Rédigé en 1838, alors que Flaubert est un jeune adolescent de seize ans, ce roman est une “sorte d’autobiographie fictive, ponctuée de réflexions du narrateur, et qui s’achève avec un désenchantement absolu” (Gisèle Séginger).
C’est la première fois que le jeune Gustave raconte son amour pour Élisa Schlésinger, une femme mariée rencontrée deux années auparavant sur la plage de Trouville et aimée avec passion. Cette idylle toute platonique sera transposée plus tard dans le chef-d’œuvre de L’Éducation sentimentale avec les personnages de Frédéric et Madame Arnoux.
Flaubert offrit le manuscrit à son ami Alfred Le Poittevin en janvier 1839 mais le texte ne sera jamais publié avant 1900 et sa parution dans la Revue Blanche grâce à son propriétaire, le bibliophile Pierre Dauze, en quatre livraisons (15 décembre 1900, 1er et 15 janvier 1901, 1er février 1901).
L’éditeur Floury le publiera à son tour en volume en 1901.
« A toi mon cher Alfred
ces pages sont dédiées et données
Elles renferment une âme toute entière – est-ce la mienne ? est-ce celle d’un autre ? J’avais d’abord voulu faire un roman intime où le scepticisme serait poussé jusqu’aux dernières bornes du désespoir, mais peu à peu en écrivant, l’impression personnelle perça à travers la fable, l’âme remua la plume et l’écrasa.
J’aime donc mieux laisser cela dans le mystère des conjectures, pour toi tu n’en feras pas.
Seulement tu croiras peut-être en bien des endroits que l’expression est forcée et le tableau assombri à plaisir rappelle-toi que c’est un fou qui a écrit ces pages et, si le mot paraît souvent surpasser le sentiment qu’il exprime c’est que ailleurs il a fléchi sous le poids du cœur.

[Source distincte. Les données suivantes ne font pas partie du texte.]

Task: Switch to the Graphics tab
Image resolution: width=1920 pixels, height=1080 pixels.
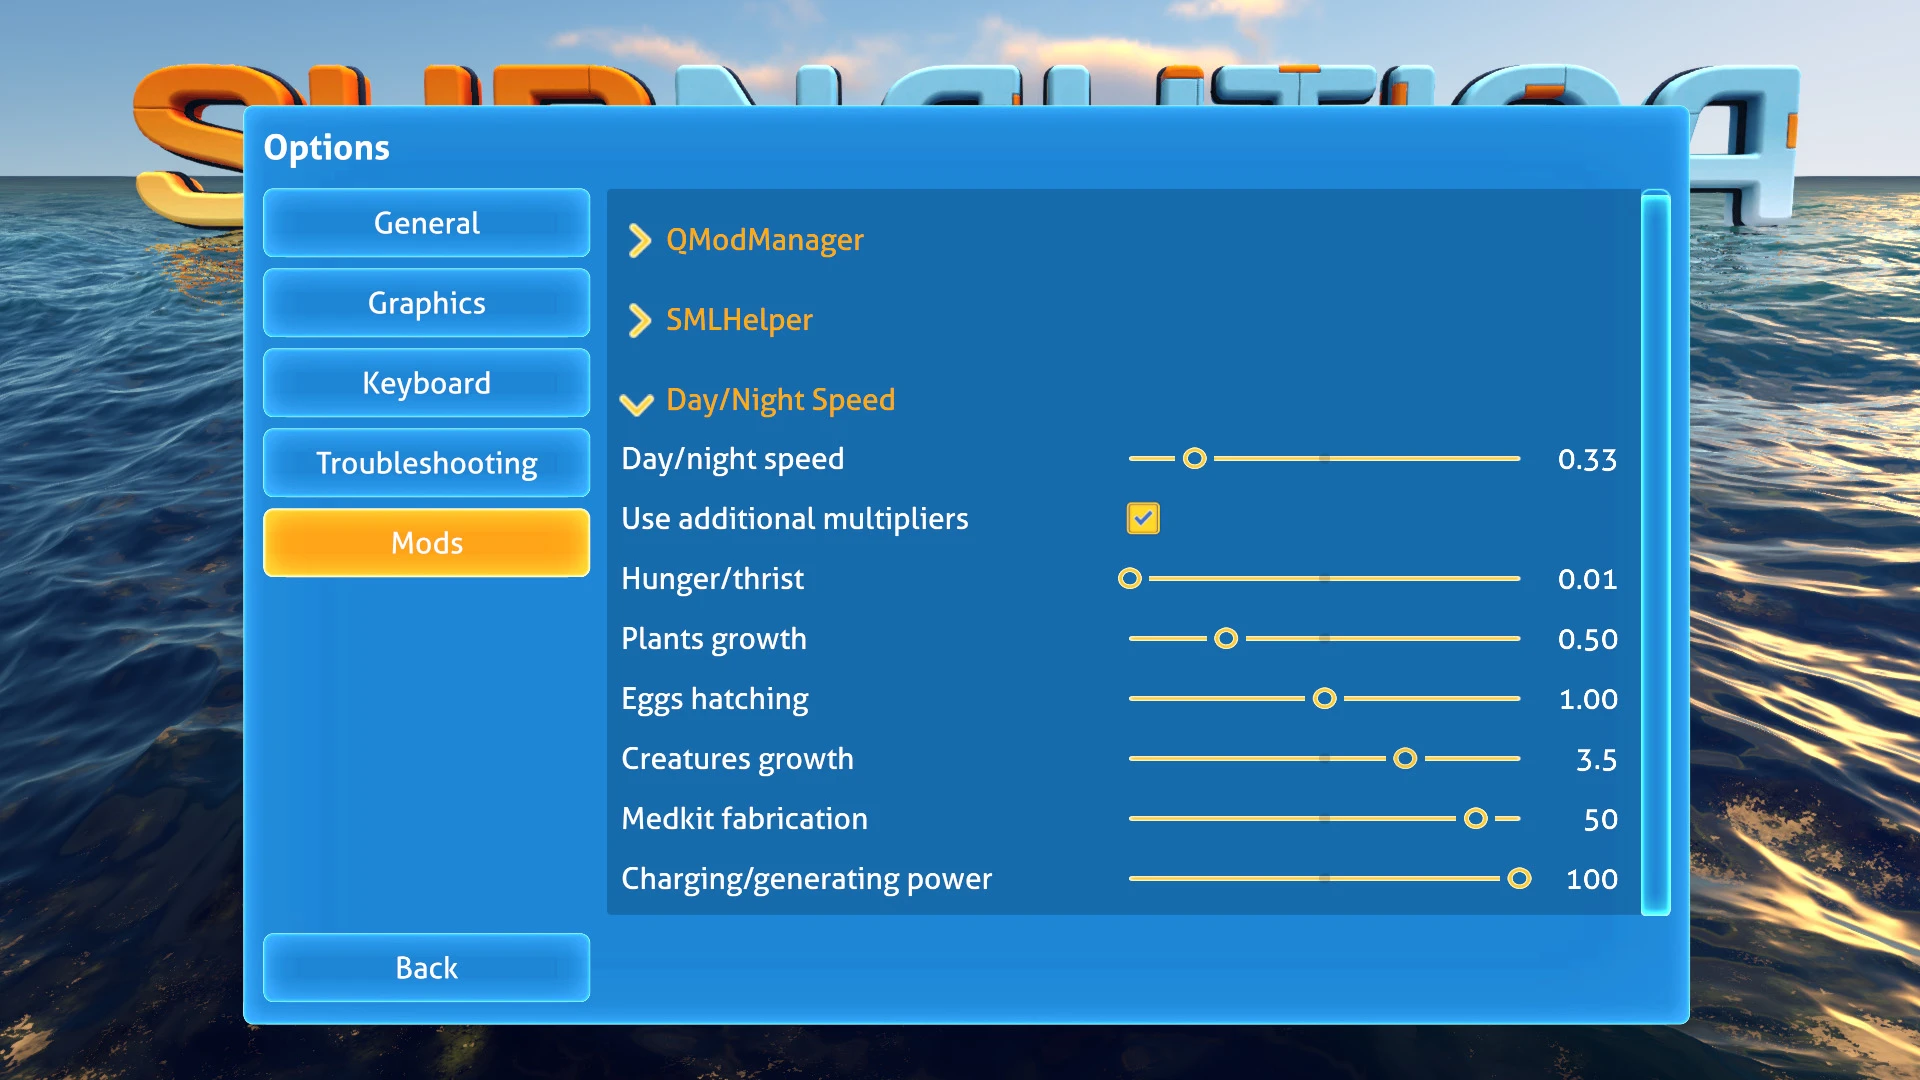Action: 426,303
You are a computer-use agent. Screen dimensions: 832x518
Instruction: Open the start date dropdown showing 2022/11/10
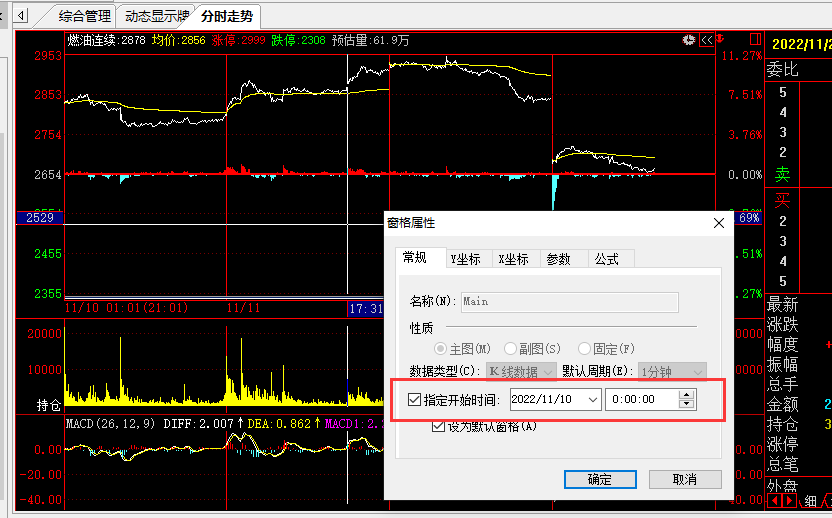591,399
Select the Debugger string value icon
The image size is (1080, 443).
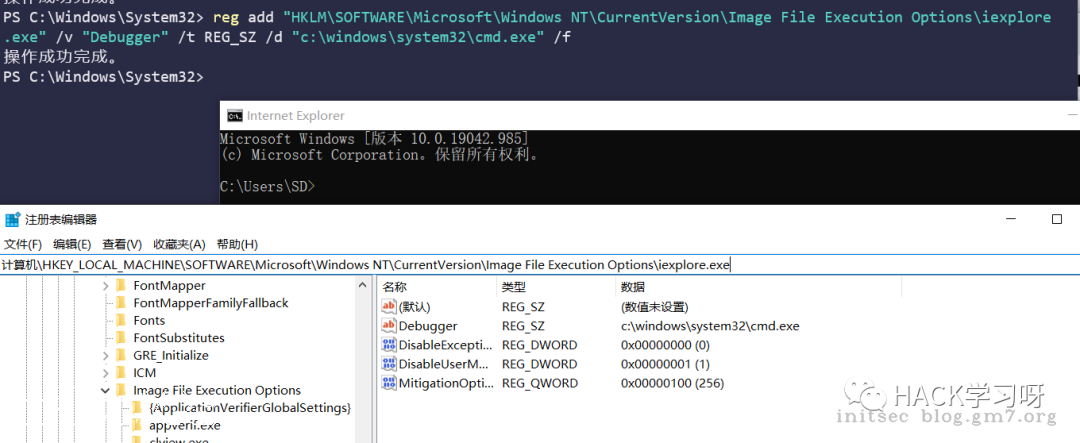click(389, 326)
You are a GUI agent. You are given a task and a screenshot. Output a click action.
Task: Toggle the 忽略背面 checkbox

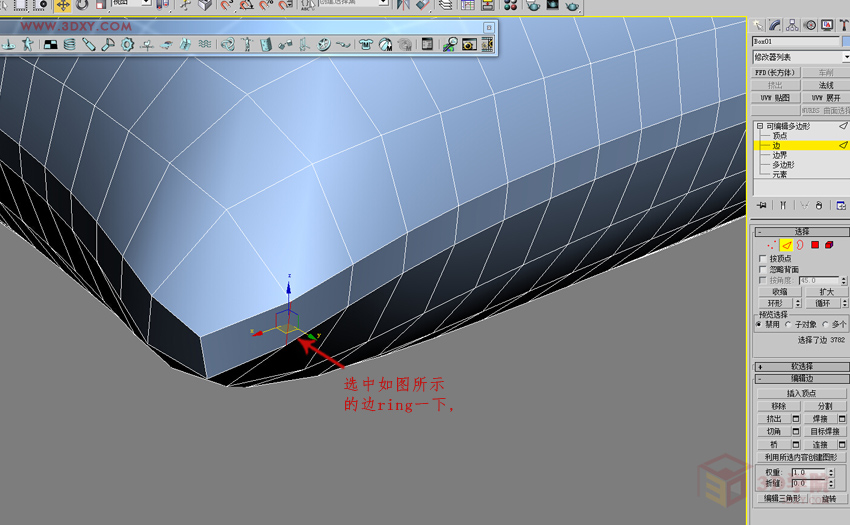(x=763, y=270)
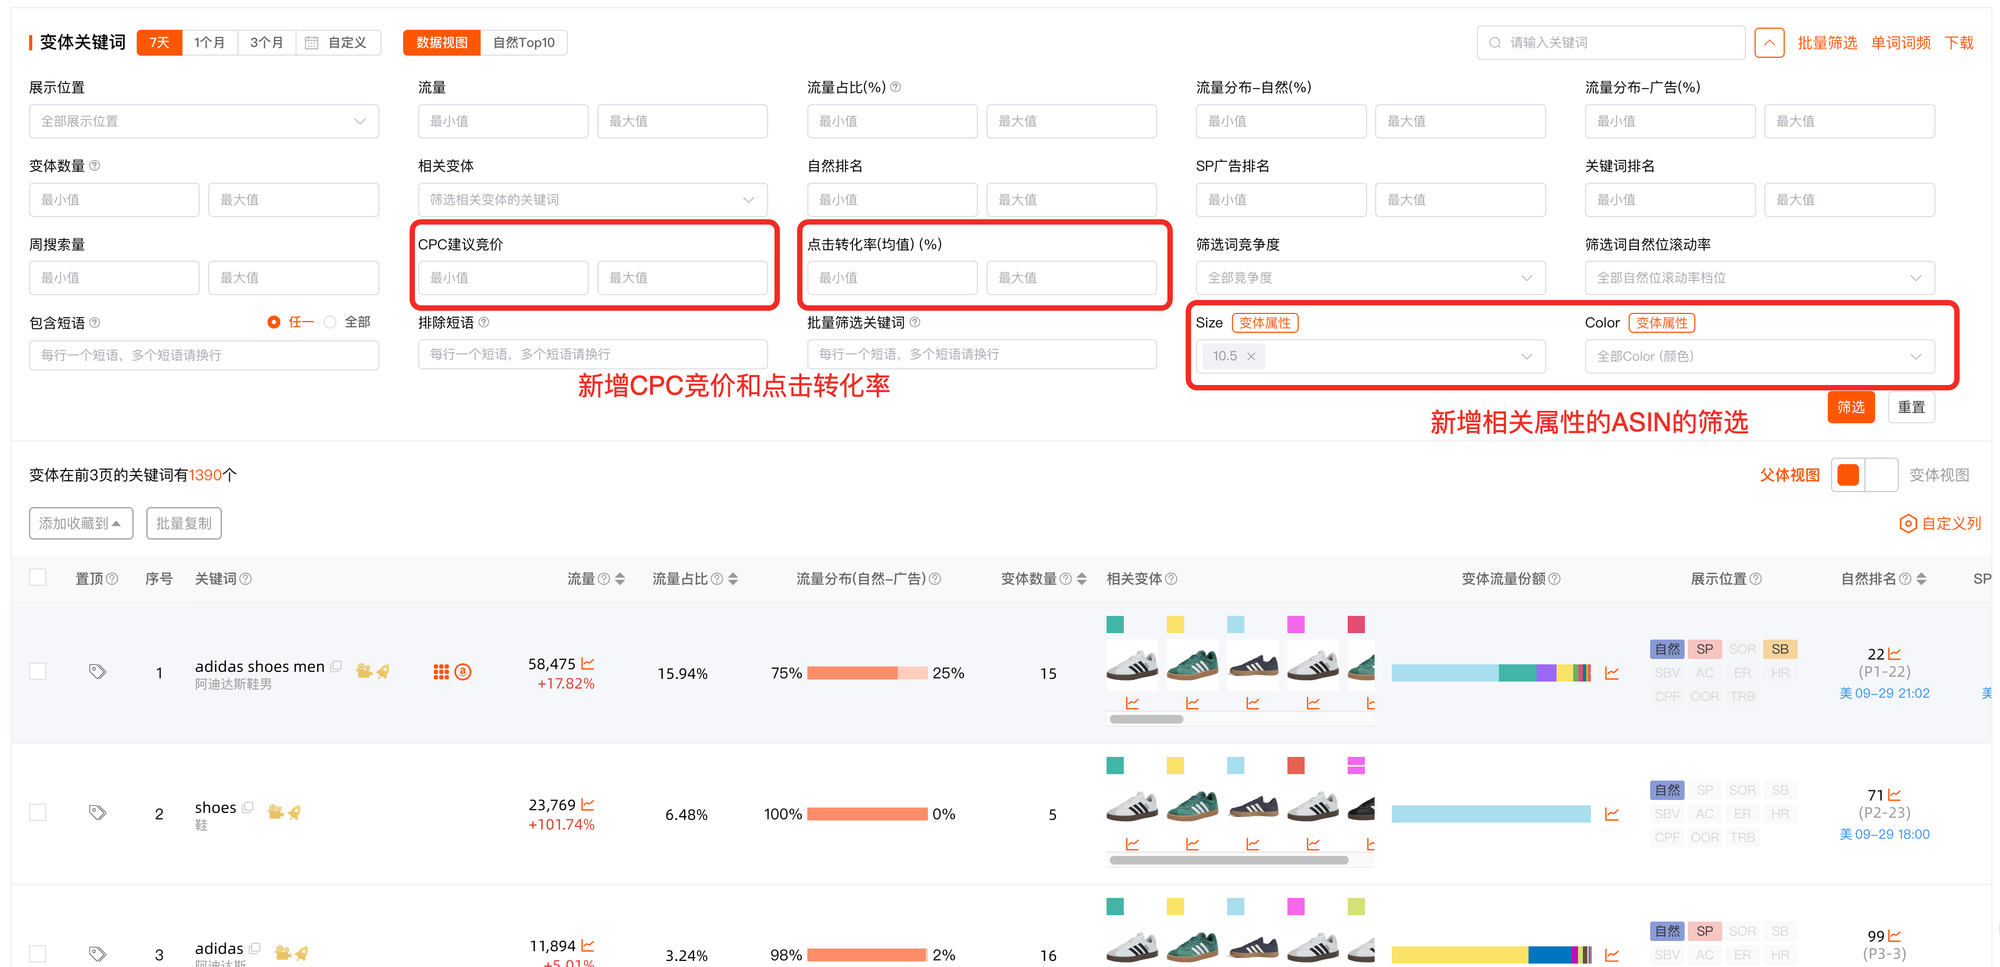Open trend chart beside natural rank 71
The height and width of the screenshot is (967, 2000).
(1894, 795)
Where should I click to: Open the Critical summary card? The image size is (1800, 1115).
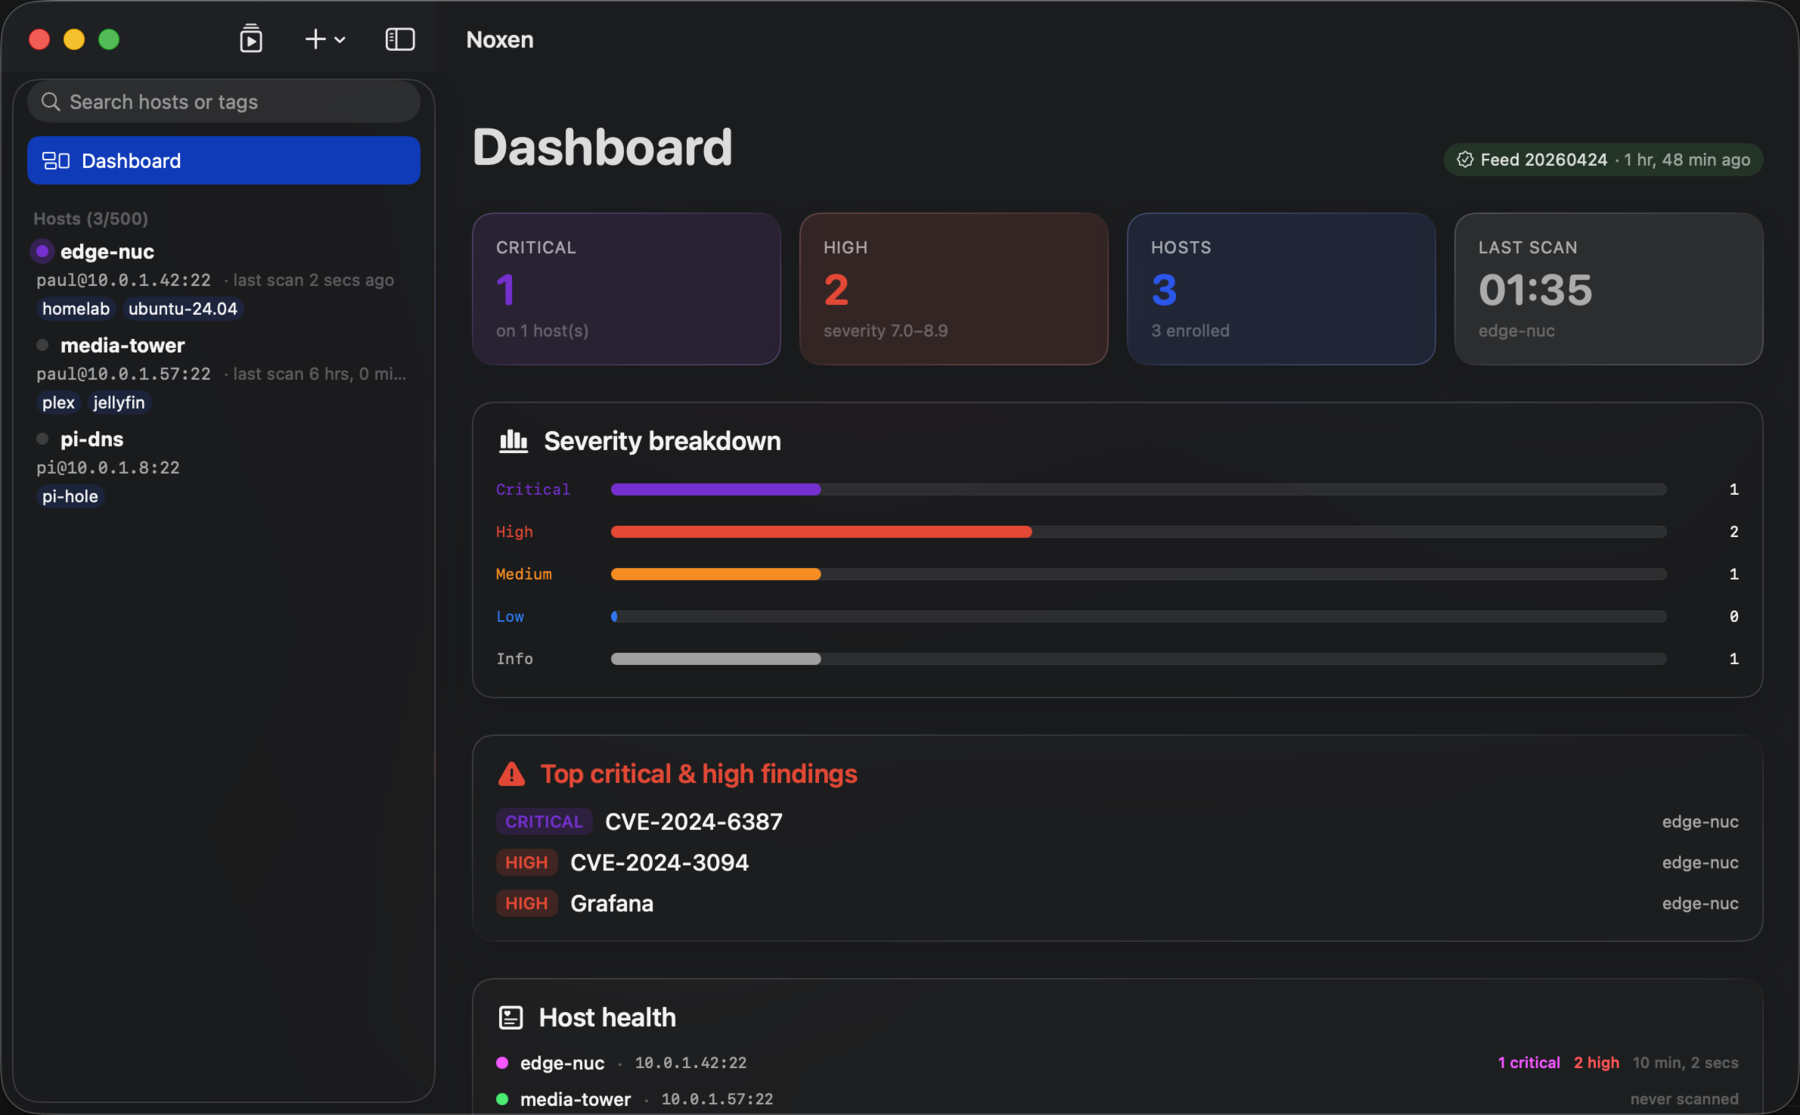[626, 289]
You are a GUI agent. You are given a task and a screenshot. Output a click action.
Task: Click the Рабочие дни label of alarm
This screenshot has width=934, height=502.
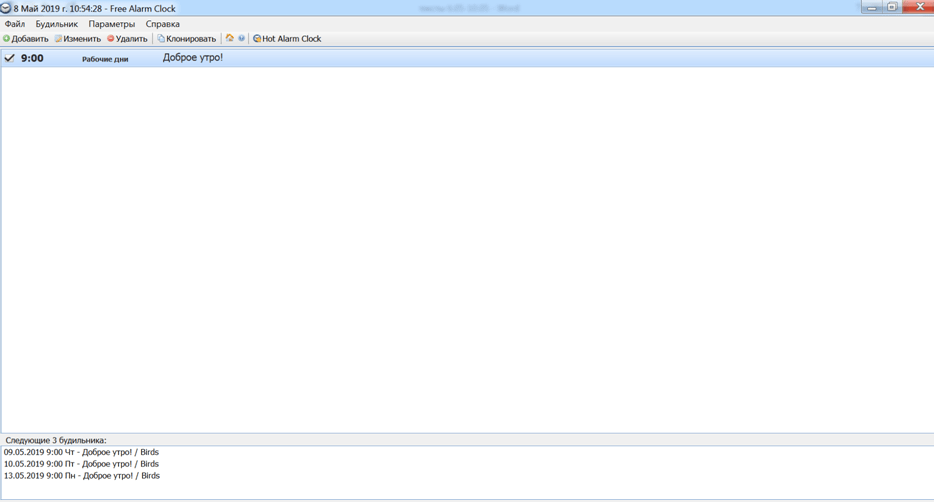pos(105,59)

Adieu, pense à moi et pour moi. »
Et il ajoute cet envoi en regard, au verso de la page de titre :
« A cette époque on a coutume de se faire des cadeaux – on se donne de l’or et des poignées de main – mais moi je te donne mes pensées ; triste cadeau !
Accepte les – elles sont à toi comme mon cœur.
Gve Flaubert
4 janvier 1839. »
Longtemps en collection privée, le manuscrit a été acquis en 2018 et a rejoint le département des Manuscrits de la Bibliothèque nationale de France.